Anting-Anting Stories, and Other Strange Tales of the Filipinos

Chapter 8

Chapter 84,526 wordsPublic domain

"Perico had been about the islands much more than most of the men of his tribe. He had even been to Manila once or twice, and so not only knew much more about the world than most Mangyans did, but had also picked up enough of the Spanish language so that he could speak it fairly well. In this way he was able to tell me, finally, how the 'warning' had come to him, and why he put so much confidence in it. He also told me this was why he had been so brave about the hunting before. He knew that he was not in any danger so long as he was not forewarned. When he had been warned he avoided the danger by staying quietly in camp, or in some place of safety.

"Even after he had told me as much as this, Perico would not explain to me just how the 'warning' had come, until, at last, he said that 'the stone' had told him.

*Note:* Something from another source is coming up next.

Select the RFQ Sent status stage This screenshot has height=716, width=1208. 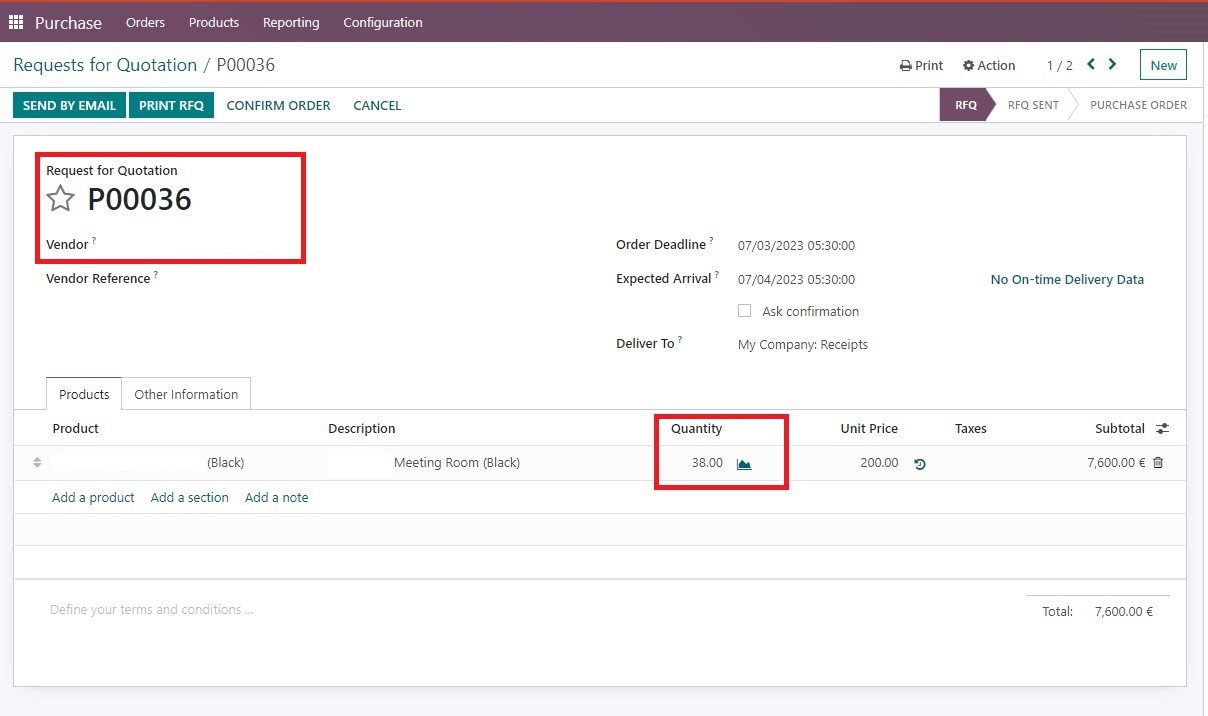tap(1032, 105)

"This stone, he said, was a wonderful 'anting-anting' which had been in his family for many years. His father had given it to him, and his grandfather had given it to his father.

"Once, many, many years before, there had been an ancestor of his who had been famous through all the tribe for his goodness and wisdom. This man, when very old, had one day taken shelter under a tree from a furious storm. While he was there fire from the sky had come down upon the tree, and when the storm was over the man was found dead. Grasped tightly in one of the dead man's hands was found a small flat stone, smooth cut and polished, which no one of his family had ever seen him have before. Naturally the stone was looked upon as a precious 'anting-anting,' sent down from the sky, and was religiously watched until its mysterious properties were understood, and it was learned that it had the power to forewarn its owner against impending evil. When danger threatened its owner, Perico said, the stone glowed at night with a strange light which he believed was due to its celestial origin. At all other times it was a plain dull stone.

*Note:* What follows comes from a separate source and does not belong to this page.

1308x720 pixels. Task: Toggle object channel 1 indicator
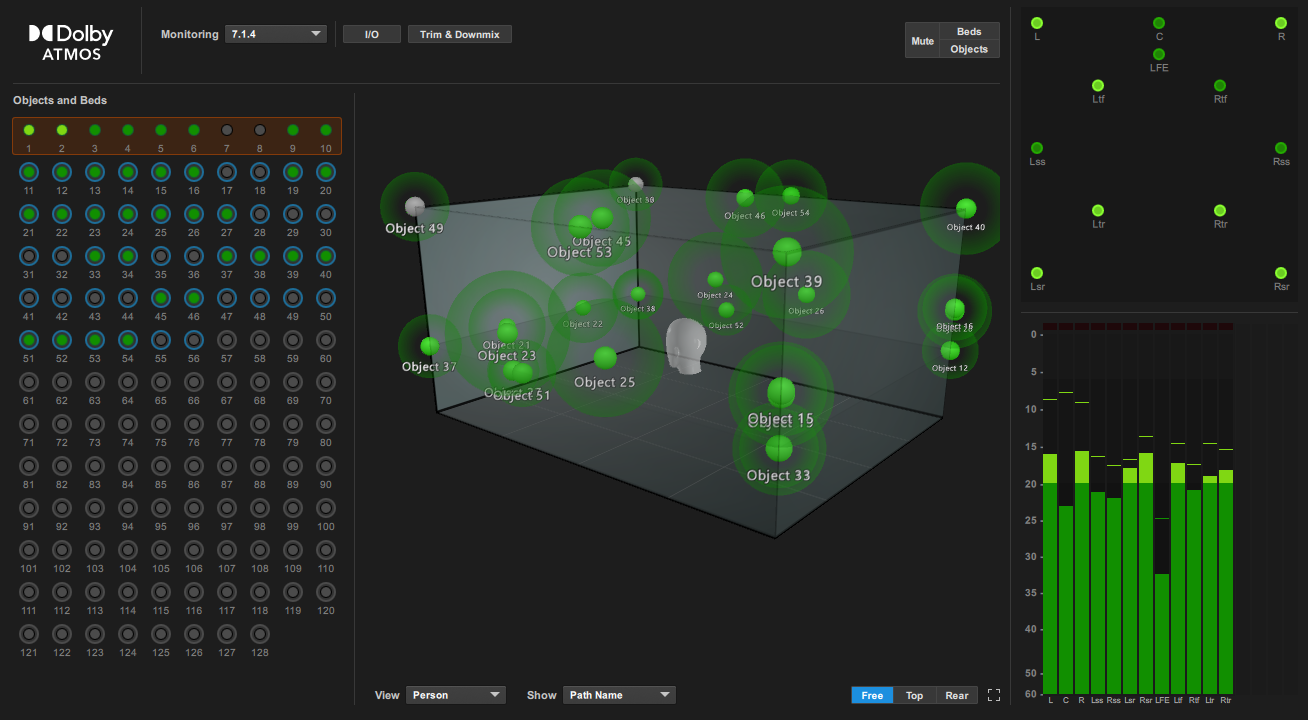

"The night before, for the first time in months, the stone had flashed forth its strange light; and as a result its owner would do nothing which would place him in any danger which he could avoid.

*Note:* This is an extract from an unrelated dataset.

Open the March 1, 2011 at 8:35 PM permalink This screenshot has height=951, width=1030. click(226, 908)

"I thought of all the strange stories I had read and heard of meteors falling from the sky, and of phosphoric rocks, and of little known chemical elements which were mysteriously sensitive to certain atmospheric conditions, and wondered if Perico's stone could be any of these. All my requests to be allowed to see the wonderful stone, however, proved fruitless, Perico was obdurate. There was a tradition that it must not be looked at by daylight, he said, and that the eyes of no one but its owner should gaze upon it.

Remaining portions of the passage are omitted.